Exercise details: Give back exactly the lines of the data below, starting with the line that has "Viewport: 1169px width, 827px height." and going on through the line that has "You are a computer-use agent. 1018x667".

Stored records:
- Opening Delimiter -

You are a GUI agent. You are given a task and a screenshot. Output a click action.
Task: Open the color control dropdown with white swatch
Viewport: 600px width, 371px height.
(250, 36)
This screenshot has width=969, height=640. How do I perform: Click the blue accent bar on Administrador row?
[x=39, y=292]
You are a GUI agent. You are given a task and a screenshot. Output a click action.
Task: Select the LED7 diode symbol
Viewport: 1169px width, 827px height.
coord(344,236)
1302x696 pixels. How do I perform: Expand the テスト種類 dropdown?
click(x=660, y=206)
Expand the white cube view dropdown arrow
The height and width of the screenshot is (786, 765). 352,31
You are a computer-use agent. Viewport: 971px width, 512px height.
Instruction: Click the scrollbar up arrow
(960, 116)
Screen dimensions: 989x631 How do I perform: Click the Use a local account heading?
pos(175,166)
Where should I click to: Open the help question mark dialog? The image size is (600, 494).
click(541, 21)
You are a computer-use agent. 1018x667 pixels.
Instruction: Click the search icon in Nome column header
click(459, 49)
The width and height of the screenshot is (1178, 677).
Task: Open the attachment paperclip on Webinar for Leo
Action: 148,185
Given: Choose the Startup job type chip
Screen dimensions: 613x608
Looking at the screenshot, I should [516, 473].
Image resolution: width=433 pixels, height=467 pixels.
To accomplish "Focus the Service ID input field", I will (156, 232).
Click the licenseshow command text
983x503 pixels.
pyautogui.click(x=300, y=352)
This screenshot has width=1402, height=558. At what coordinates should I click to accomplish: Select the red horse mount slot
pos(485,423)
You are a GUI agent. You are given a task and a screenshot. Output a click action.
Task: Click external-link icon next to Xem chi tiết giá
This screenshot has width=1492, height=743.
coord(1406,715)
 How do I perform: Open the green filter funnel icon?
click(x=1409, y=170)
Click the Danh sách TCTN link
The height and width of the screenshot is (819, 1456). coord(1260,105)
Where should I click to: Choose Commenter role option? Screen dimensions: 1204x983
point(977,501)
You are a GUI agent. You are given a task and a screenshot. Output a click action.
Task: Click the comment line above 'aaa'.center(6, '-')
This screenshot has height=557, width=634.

- Closing Delimiter -

Exercise solution:
Viewport: 1169px width, 827px height.
coord(344,236)
1302x696 pixels. How do I perform: Expand the テスト種類 dropdown?
click(x=660, y=206)
Expand the white cube view dropdown arrow
The height and width of the screenshot is (786, 765). 352,31
You are a computer-use agent. Viewport: 971px width, 512px height.
Instruction: Click the scrollbar up arrow
(960, 116)
Screen dimensions: 989x631 How do I perform: Click the Use a local account heading?
pos(175,166)
Where should I click to: Open the help question mark dialog? The image size is (600, 494).
click(541, 21)
You are a computer-use agent. 1018x667 pixels.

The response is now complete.